======== PROVIDED PASSAGE

In this blog post we will look at section 3 “How do we communicate between our data / services”
How should we communicate between our data / services?
As we mentioned several times before, using 2 way (synchronous) communication between our services causes hard coupling and other annoyances:
- It results in communication related coupling (because data and logic are not always in the same service )
- It also results in contractual-, data- and functional coupling as well as high latency due to network communication
- Layered coupling (persistence is not always in the same service )
- Temporal coupling (our service can not operate if it is unable to communicate with the services it depends upon)
- The fact that our service depends on other services, undermines its autonomy and makes it more unreliable
- All of this results in the need for complex logic compensation due to the lack of reliable messaging and transactions.
If the solution is not synchronous communication, the answer has got to be asynchronous communication?
Yes, but it depends on …… 🙂
Before we dive into the details of what it depends on, let’s first look at the characteristics of synchronous and asynchronous communication:
Based on these characteristics, we briefly categorize the forms of communication as follows:
Synchronous communication is two way communication
The communication pattern visualized in the drawing above is called the Request/Response and is the typical implementation pattern for Remote Procedure Calls (RPC).
With the Request/Response pattern a Consumer sends a Request message to a Provider. While the Provider processes the request message, the Consumer can basically only wait* until it receives a Response or an error (* some might point out that consumer can take advantage of asynchronous platform features so that it e.g. can perform several calls in parallel while waiting, etc. This unfortunately does not solve the temporal coupling between the Consumer and Provider – the Consumer simply cannot continue its work BEFORE it has received its Response from the Provider). The typical execution path flow of Request / Response or RPC is visualized in the diagram below.
As shown in the drawing, there is a strong coupling between the Consumer and the Provider. The Consumer can not perform its job if the Provider is unavailable. This type of coupling is called temporal coupling or runtime coupling and is something we should minimize between our services.

================

**WORK TO DO**
Can you print the blog excerpt on service communication, word for word, from "- The fact that" up to and including "messaging and transactions."? Answer using only the blog excerpt on service communication.

======== MATERIAL PROVIDED

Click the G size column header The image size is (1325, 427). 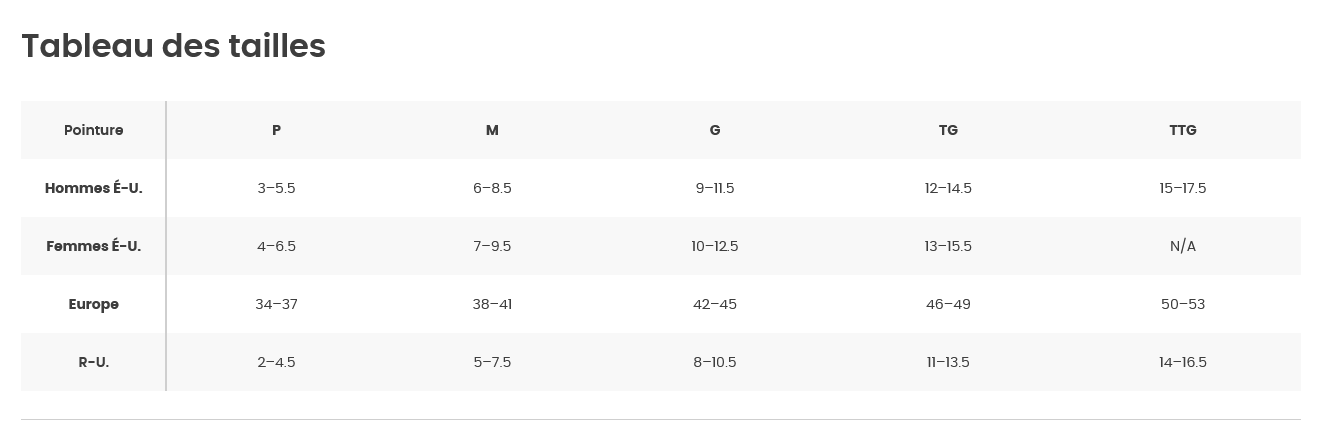pos(715,130)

================

**EXPECTED OUTPUT**
- The fact that our service depends on other services, undermines its autonomy and makes it more unreliable
- All of this results in the need for complex logic compensation due to the lack of reliable messaging and transactions.